Dice en efecto: “Josías engendró a Jeconías y sus hermanos en la deportación de Babilonia” (Mt 1,11). Pero, ¿cómo demostrarlo? Porque Josías había reinado en el país de Judá durante treinta y un años, y murió. ¿Cómo, entonces, pudo engendrar a Jeconías en Babilonia? Se debe reconocer que Mateo calcula la línea de Joaquín y de Susana como si Joaquín fuera el hijo único de Josías, pues Mateo no podía contar en su genealogía a Jeconías, como algunos equivocadamente lo hacen, ya que había sido condenado por el Espíritu Santo. En efecto, Jeconías fue llevado ciego a Babilonia, y atado a la noria con cadenas, y murió sin hijos. No es, por tanto, sin motivo que la Escritura nos enseña que “hubo un hombre en Babilonia, llamado Joaquín. Él tomó por esposa una mujer llamada Susana, hija de Helquías, muy hermosa y temerosa de Dios”. De ella nació Jeconías. Jeconías engendró a Salatiel. Salatiel engendró a Zorobabel, quien con Esdras (ver Esd 2,2; 3,2; 7,1), el doctor de la Ley, y Jesús, hijo de Josédec (o Josué, hijo de Yosadac), volvió a Jerusalén según el mandato del persa Ciro. Así permaneció pura la línea de los antepasados hasta el nacimiento de Jesucristo. [...]

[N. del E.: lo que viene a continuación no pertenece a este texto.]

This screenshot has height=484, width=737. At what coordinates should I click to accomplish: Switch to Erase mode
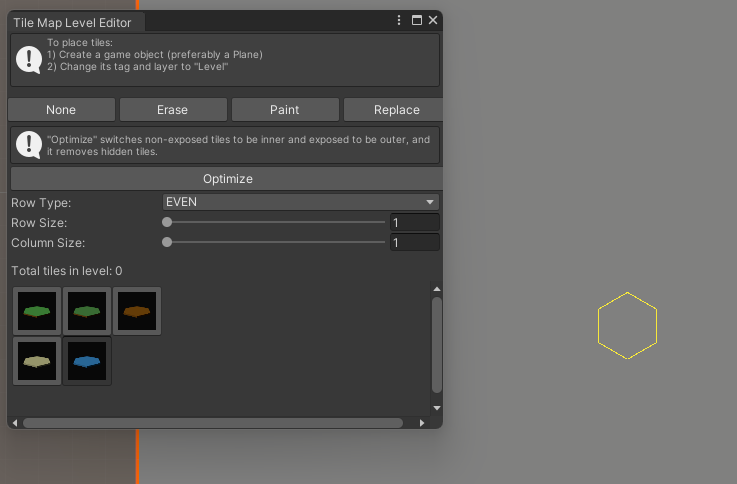click(173, 109)
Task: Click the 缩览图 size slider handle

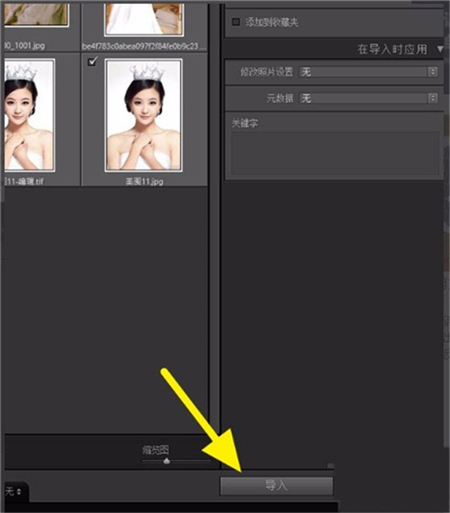Action: [167, 461]
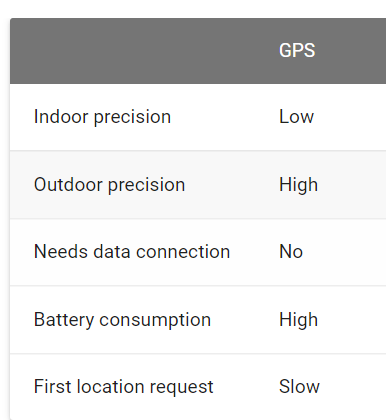Click the word precision in Indoor precision

point(132,118)
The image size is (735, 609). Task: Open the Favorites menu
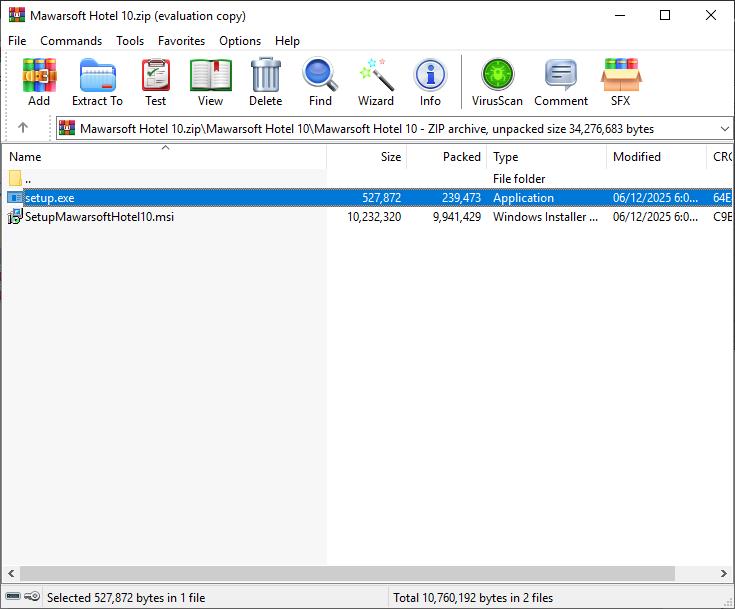pos(181,41)
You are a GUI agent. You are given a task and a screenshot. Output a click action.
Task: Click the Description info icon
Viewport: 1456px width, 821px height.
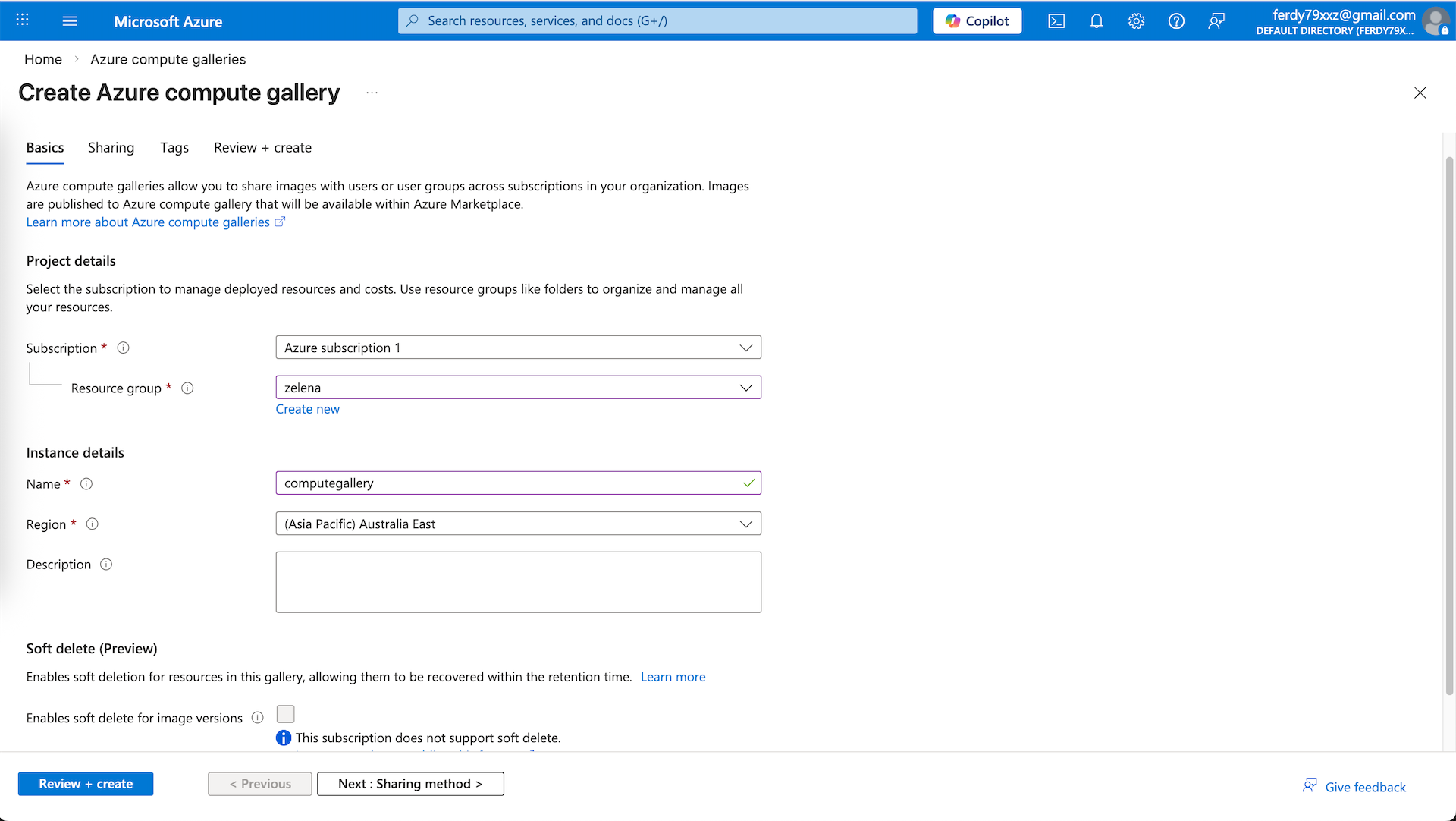pyautogui.click(x=106, y=565)
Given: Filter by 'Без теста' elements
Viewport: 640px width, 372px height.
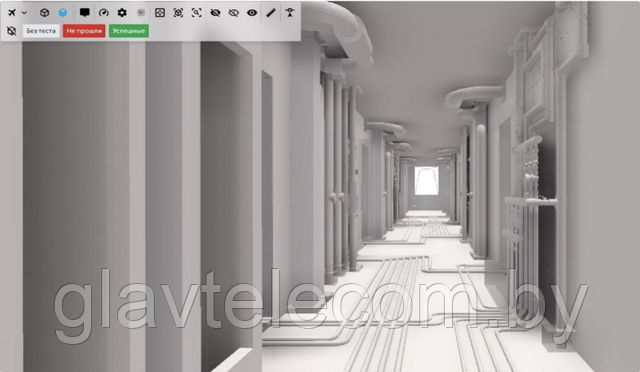Looking at the screenshot, I should coord(41,31).
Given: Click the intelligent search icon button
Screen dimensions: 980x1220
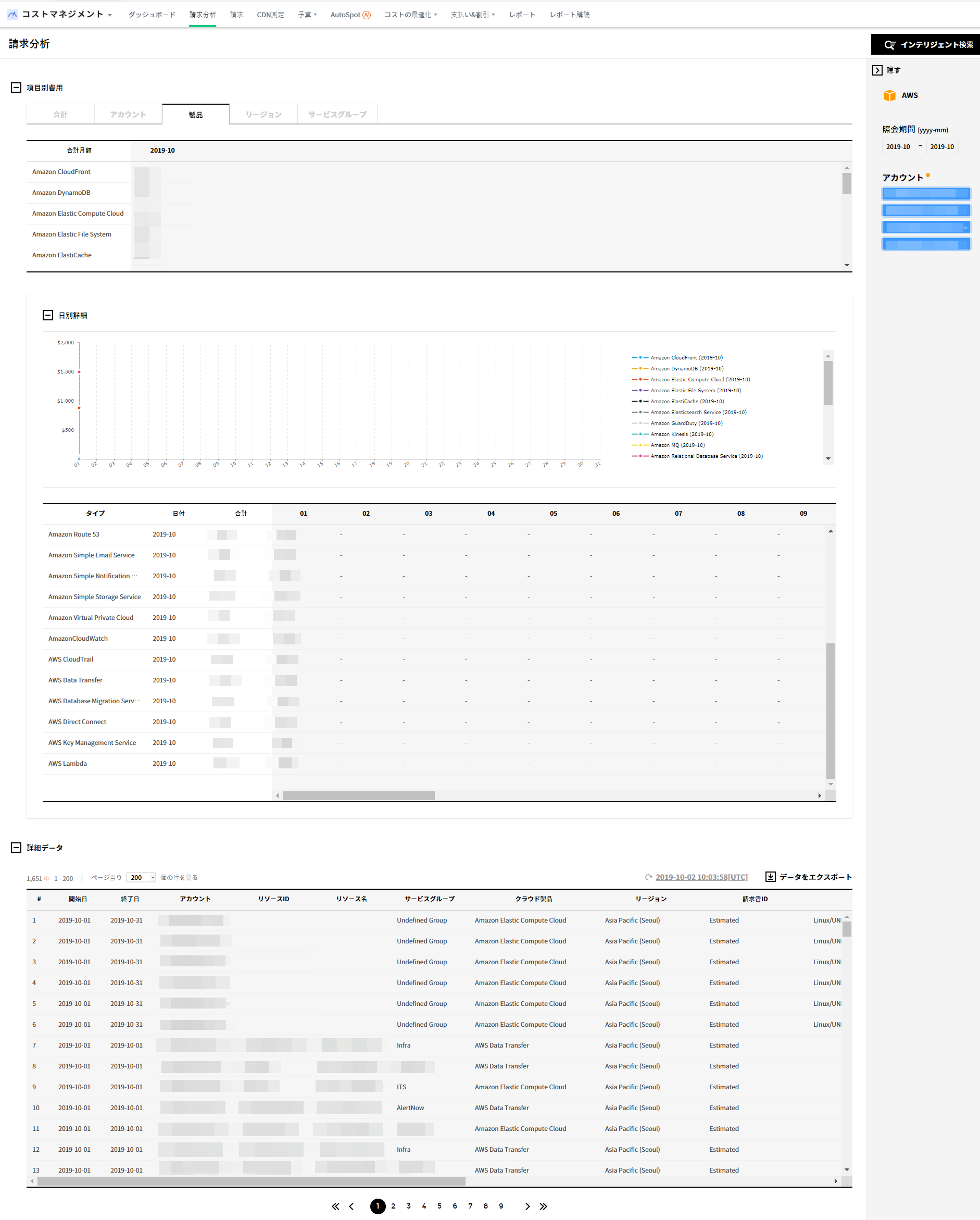Looking at the screenshot, I should [x=889, y=45].
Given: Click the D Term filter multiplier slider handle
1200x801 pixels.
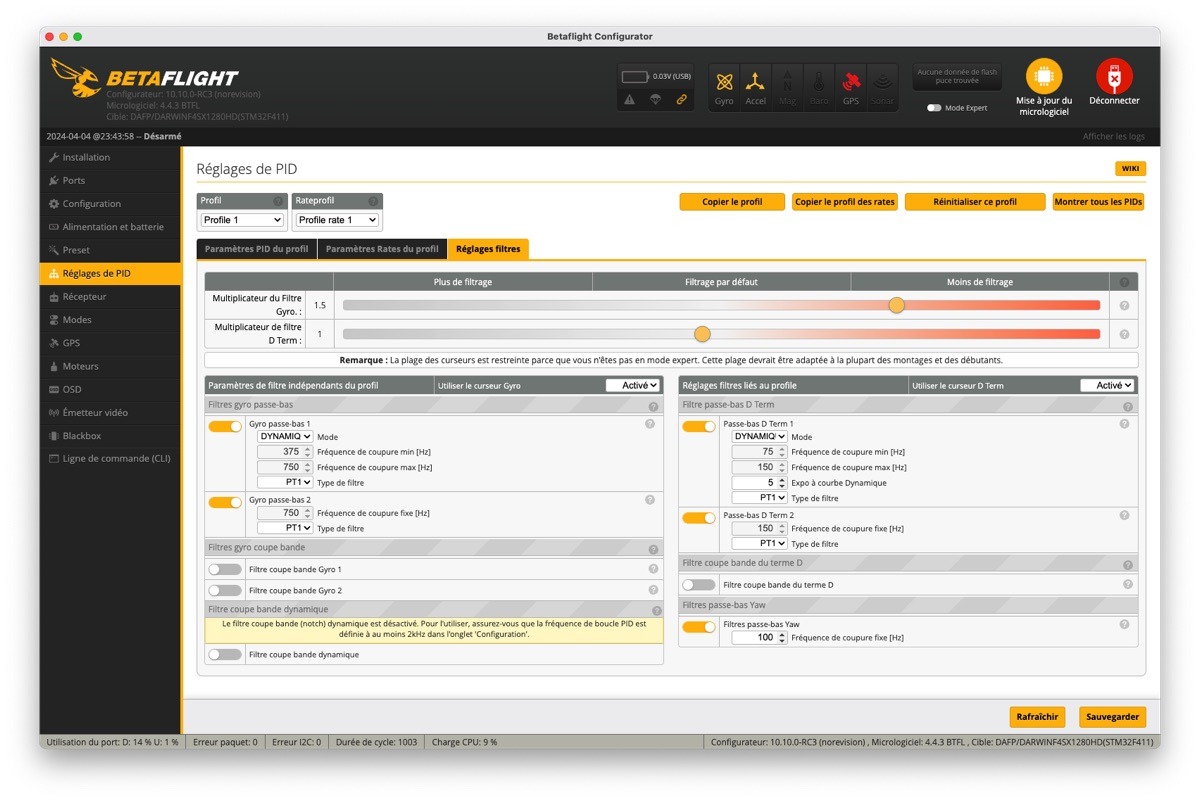Looking at the screenshot, I should coord(702,334).
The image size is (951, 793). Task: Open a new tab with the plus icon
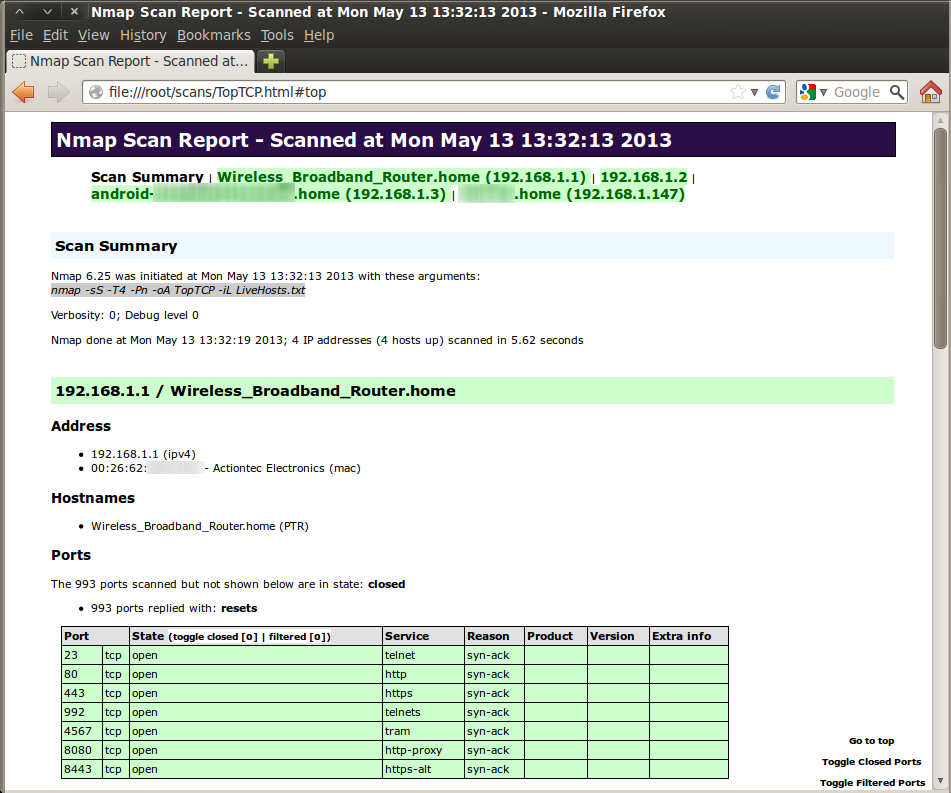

Conviene ahora preguntarse por qué aquellos que estaban cautivos y sometidos a los Babilonios, podían reunirse en un mismo lugar como si fueran hombres libres. Se debe recordar que Nabucodonosor, después de haberlos llevado prisioneros, los trató con humanidad y les permitió reunirse para hacer todo lo que exigía la Ley de ellos. [...]
Los jefes judíos quieren sacar este relato de la Escritura, pretendiendo que nada semejante se produjo en Babilonia, pues se avergüenzan de lo que los ancianos hicieron en esa época (ver Dn 13,5). No reconocen la economía del Padre. Porque las santas Escrituras, sin ningún disimulo, sino con toda sinceridad, nos cuentan todo, tanto las acciones justas de los hombres que fueron salvados por haberlas realizado, como también los escándalos cometidos por algunos, en los cuales se extraviaron y se perdieron, para que, provistos con el temor de Dios, nos apresuremos a imitar a los justos y así seremos salvados como ellos; pero quienes hacen lo contrario, deben tener ante los ojos la condenación que Dios les enviará. [...]

Interpretación alegórica

Susana era figura de la Iglesia, su marido Joaquín, figura de Cristo. El jardín que estaba junto a su casa, figuraba la sociedad de los santos, plantados como árboles fecundos en medio de la Iglesia. Babilonia es el mundo. Los dos ancianos son una figura de los dos pueblos que conspiran contra la Iglesia: el de la circuncisión y el de los gentiles. Las palabras: “Fueron elegidos jefes del pueblo y jueces” (Dn 3,5), significan que en este mundo ellos tienen el poder y el gobierno, y que sentencian juicios injustos contra los justos.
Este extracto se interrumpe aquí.